Escrituras falsas, jueces señalados y familias despojadas de sus tierras: la otra cara del paraíso
En Baja California Sur, particularmente en Los Cabos y La Paz, existe una pregunta que cada vez resuena con más fuerza entre las familias afectadas por conflictos agrarios y litigios inmobiliarios: ¿qué tiene que pasar para que las autoridades actúen contra las redes que presuntamente operan el despojo de tierras mediante documentos falsificados?
No es un secreto que los terrenos costeros del sur de la entidad representan una enorme oportunidad económica para inversionistas nacionales y extranjeros. Sin embargo, alrededor de ese atractivo también han surgido denuncias constantes sobre presuntos esquemas de corrupción en los que participan abogados, funcionarios públicos, notarios y operadores judiciales que, aprovechando vacíos legales o influencias, terminan colocando en riesgo el patrimonio de familias sudcalifornianas.
Durante años, decenas de propietarios han denunciado haber sido víctimas de intentos de despojo mediante escrituras cuestionadas, registros catastrales modificados, documentación contradictoria y largos procesos judiciales que los obligan a defender en tribunales lo que consideran legítimamente suyo.
El problema no solamente radica en la disputa por la tierra, sino en la percepción de impunidad que rodea muchos de estos casos. Para los afectados, enfrentarse a litigios prolongados significa competir contra estructuras con amplios recursos económicos, donde frecuentemente aseguran sentirse en desventaja frente a despachos jurídicos especializados y poderosos intereses inmobiliarios.
Los expedientes se acumulan en juzgados locales y federales. En varios de ellos aparecen señalamientos similares: denuncias cruzadas, acusaciones de despojo contra los propios posesionarios históricos de la tierra y procedimientos que terminan prolongándose durante años sin una resolución definitiva.
Un ejemplo de ello es el calvario que vive doña Patricia Montaño, dueña legítima del predio La Abundancia en La Ribera. En un video reportaje del periodista Cuahutemoc Morgan se exhibe como la mujer nativa ahora es denunciada por el delito de despojo de su propia tierra.

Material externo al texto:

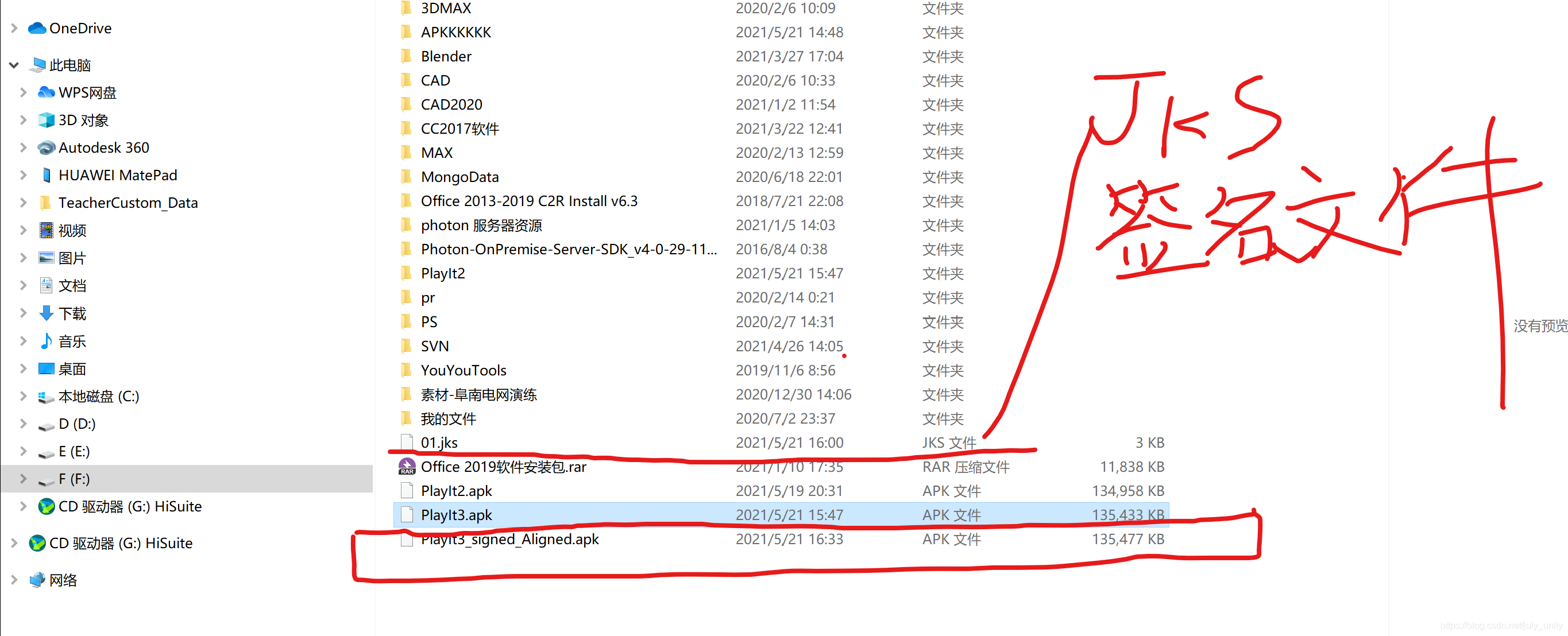Click the Office 2019 RAR archive icon
Viewport: 1568px width, 636px height.
coord(407,467)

Enferma y resistiendo 10 años de persecución judicial, Patricia Montaño pide el apoyo de la presidenta de la República Claudia Sheinbaum Pardo para que cese el hostigamiento en contra de su persona y el intento de despojo de su propiedad por parte del extranjero Jonn Allen Kam que a través de un fideicomiso exhiben una escritura falsa para despojarla de su tierra.
Sin embargo, quienes conocen el tema aseguran que este caso no es un hecho aislado, sino apenas una muestra de una problemática mucho más amplia relacionada con la disputa por tierras de alto valor comercial en el municipio de Los Cabos.

En otras entidades del país las autoridades han emprendido acciones contundentes. En el Estado de México, por ejemplo, la denominada Operación Enjambre ha derivado en investigaciones y detenciones de funcionarios y particulares presuntamente involucrados en redes de corrupción vinculadas al despojo de propiedades.
La pregunta es inevitable: si existen denuncias recurrentes, expedientes abiertos y testimonios de familias que aseguran haber sido víctimas de estas prácticas, ¿cuándo veremos en Baja California Sur una investigación integral que permita esclarecer quiénes están detrás de estos conflictos?
Porque más allá de la disputa por un terreno, lo que está en juego es la certeza jurídica sobre la propiedad privada y la confianza ciudadana en las instituciones encargadas de impartir justicia.